Eddie started collecting cigarettes off the ground.
Carter had another drink, set the bottle in the dirt. “Fucking desk pilot,” he said to the top of Eddie’s head. “I heard you, you know. The other night. In Ted’s tent.”
“What other night?” Eddie asked.
For a hanging second, Carter had to think how to answer that question, then shook his head and snapped, “Don’t try to fucking confuse me! The other night. You were in there crying about finding a way off this rock. Trying to run. Trying to talk Ted into letting us catch a ride with some smuggler.” He lit his cigarette with Fenn’s lighter. “Whining little pussy.”
“That isn’t the way it happened at all,” Fenn said.
“It was. I was listening. I was going to tell you about it, Fenn, but…”
“That’s not the way it’s happening,” Eddie seconded.
Carter whirled on the lawyer. “Fuck you, Eddie. I heard you. I saw you. I saw Ted. We have a job to do here and he’s trying to do it, and you’re trying to run? You’re a fucking chickenshit coward.” Carter slapped at the pack of cigarettes in Eddie’s hand again but failed to connect, so shoved him instead. “A fucking lawyer!”
“Shut up, Kev.” Fenn was fiddling with the bottle’s cork, absently picking it apart with his fingers. Eddie had his head down.
“You defending him now?” Carter asked, turning back to Fenn.

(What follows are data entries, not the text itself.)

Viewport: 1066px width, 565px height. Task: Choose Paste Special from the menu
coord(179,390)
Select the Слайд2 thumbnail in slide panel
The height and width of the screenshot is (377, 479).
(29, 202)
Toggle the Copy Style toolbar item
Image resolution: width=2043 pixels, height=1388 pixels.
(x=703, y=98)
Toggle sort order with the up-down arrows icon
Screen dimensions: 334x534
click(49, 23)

“No. I’m just telling you to shut up or leave.”
“So you’re throwing me out now?” It was no longer a joke. “Because of him?”
“I invited him, Kevin. Be nice.”
Carter took a deep breath. He and Fenn had fought only once the whole time they’d lived together, which was really saying something, considering the closeness of the quarters and the amount of time they’d both spent in them. Regardless, Fenn had beaten Carter pretty completely. They didn’t talk about it, but it was there—a solid truth of their relationship. It’d taken Carter a week to recover. And right before, Fenn had had a look on his face like he had now, watching Carter from his rack. Not anger, but just the absence of his usual levity. A look with some real cold, dead weight behind it.
That first fight had been about good manners among houseguests, too, if Carter remembered correctly—a particular pet peeve of Fenn’s. And for a moment, Carter thought about making a go at his friend again, on principle, because he didn’t like that look much at all and didn’t like how Fenn leveled it at him like a gun across Fast Eddie’s back.
He decided against it, though. He was too tired, and fighting over Eddie seemed like a ridiculous thing to do anyhow. But he let Fenn know that he had been considering it before he looked away. Maybe he would’ve had a go had the hour been earlier, had he not already been hurting enough.
“Sorry,” he said. “Long day is all.”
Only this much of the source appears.